Я представлял себе, что эти подобные видению эффекты производит «волшебный фонарь», контролируемый кем-то из тысячи моих врагов. Фонарь был кинематографическим устройством. На потолке и иногда на кровати появлялись движущиеся картинки, зачастую ярко раскрашенные. Расчлененные, окровавленные человеческие тела появлялись там чаще всего. Возможно, все это происходило потому, что я еще мальчишкой часто скармливал своему воображению сенсационные новости из газет. Несмотря на то что сейчас я платил высокую цену за подобное захламление разума, я полагаю, что эти неразумные действия добавили глубины и разнообразия моему психологическому опыту: без них ничего такого бы не случилось. Дело в том, что я с неустанным мастерством умудрялся приписывать себе почти любое крупное преступление, о котором читал раньше.

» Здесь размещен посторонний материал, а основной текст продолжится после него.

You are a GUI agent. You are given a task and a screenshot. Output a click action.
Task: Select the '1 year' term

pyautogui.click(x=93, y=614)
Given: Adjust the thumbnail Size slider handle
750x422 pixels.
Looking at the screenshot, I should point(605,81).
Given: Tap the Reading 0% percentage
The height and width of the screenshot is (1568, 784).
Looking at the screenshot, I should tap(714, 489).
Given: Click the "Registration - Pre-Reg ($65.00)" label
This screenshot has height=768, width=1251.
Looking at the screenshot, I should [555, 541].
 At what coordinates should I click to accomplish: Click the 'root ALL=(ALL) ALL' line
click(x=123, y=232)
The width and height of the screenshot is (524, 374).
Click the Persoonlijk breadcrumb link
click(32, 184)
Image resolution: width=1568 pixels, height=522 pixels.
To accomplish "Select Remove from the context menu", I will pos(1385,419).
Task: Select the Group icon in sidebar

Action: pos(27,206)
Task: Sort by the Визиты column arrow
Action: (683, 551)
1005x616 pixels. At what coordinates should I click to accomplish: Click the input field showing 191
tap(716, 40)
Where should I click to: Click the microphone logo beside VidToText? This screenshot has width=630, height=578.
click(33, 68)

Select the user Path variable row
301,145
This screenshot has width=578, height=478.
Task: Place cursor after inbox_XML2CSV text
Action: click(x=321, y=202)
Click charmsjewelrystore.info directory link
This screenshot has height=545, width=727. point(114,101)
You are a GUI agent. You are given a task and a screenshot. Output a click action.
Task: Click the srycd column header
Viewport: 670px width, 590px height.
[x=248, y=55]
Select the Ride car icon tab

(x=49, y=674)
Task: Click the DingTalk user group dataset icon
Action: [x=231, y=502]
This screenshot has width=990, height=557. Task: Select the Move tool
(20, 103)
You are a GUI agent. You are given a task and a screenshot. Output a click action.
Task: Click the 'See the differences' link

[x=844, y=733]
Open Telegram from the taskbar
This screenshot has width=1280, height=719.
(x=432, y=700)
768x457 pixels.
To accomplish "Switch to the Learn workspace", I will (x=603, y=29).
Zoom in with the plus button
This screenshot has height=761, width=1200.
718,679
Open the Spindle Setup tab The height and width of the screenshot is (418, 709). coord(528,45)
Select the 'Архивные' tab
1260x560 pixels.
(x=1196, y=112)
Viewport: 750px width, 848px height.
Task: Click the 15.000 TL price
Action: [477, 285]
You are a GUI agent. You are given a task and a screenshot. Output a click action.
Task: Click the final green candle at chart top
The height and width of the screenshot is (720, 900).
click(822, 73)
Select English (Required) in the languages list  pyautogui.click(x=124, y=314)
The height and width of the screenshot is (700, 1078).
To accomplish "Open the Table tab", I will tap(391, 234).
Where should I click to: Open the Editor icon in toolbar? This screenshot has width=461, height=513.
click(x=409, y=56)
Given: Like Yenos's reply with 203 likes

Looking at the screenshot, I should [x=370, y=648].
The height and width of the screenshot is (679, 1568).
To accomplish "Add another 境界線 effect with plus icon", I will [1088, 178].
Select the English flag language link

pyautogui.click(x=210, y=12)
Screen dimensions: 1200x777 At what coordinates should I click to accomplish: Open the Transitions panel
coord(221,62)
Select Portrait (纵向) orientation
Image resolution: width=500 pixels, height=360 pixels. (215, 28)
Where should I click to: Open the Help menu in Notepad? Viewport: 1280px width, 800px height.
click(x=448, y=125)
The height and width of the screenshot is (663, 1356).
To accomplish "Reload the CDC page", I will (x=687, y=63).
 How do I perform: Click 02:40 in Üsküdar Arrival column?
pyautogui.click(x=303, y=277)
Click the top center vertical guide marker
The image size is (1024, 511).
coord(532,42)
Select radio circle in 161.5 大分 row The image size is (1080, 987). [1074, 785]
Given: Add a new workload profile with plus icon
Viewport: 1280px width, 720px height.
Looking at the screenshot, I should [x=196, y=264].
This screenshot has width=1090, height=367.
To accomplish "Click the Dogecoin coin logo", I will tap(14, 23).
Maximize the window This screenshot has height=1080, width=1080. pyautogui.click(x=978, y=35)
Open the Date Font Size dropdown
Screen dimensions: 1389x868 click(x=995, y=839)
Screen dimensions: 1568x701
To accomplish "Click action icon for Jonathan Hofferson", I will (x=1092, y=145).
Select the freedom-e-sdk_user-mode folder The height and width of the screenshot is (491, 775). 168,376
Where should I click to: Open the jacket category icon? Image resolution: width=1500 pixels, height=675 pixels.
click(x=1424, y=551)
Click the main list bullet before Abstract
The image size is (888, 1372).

В то время со мной ночевали не только расчлененные человеческие тела. Я помню одно видение несказанной красоты. На простынях появился рой бабочек и огромных красивых мотыльков. Мне сразу захотелось, чтобы оператор (обычно плохо ко мне относившийся) продолжил показывать эти прелестные создания. Несколько дней спустя меня посетило еще одно приятное видение. Я могу проследить его корни до впечатлений из раннего детства. Необычные картины Кейт Гринуэй: маленькие дети в красивой одежде, играющие в старомодных садах, летали по воздуху прямо за окном дома. Видения всегда сопровождались радостными криками настоящих детишек: они посвящали последний час дня игре, а потом строгие родители отправляли их спать. Нет никаких сомнений в том, что именно их крики взбаламутили мои детские воспоминания и вызвали к жизни эти видения.

В моей комнате, где прописался постоянный ужас и изредка бывал восторг, часто случались таинственные явления. Ночью я полагал, что кто-то прятался под моей кроватью. Ничего особенного – здоровые люди время от времени тоже так считают. Но мой подкроватный сосед был полицейским. И бóльшую часть ночи он проводил, прижимая кусочки льда к моим израненным пяткам, чтобы – по моему мнению – я скорее признался.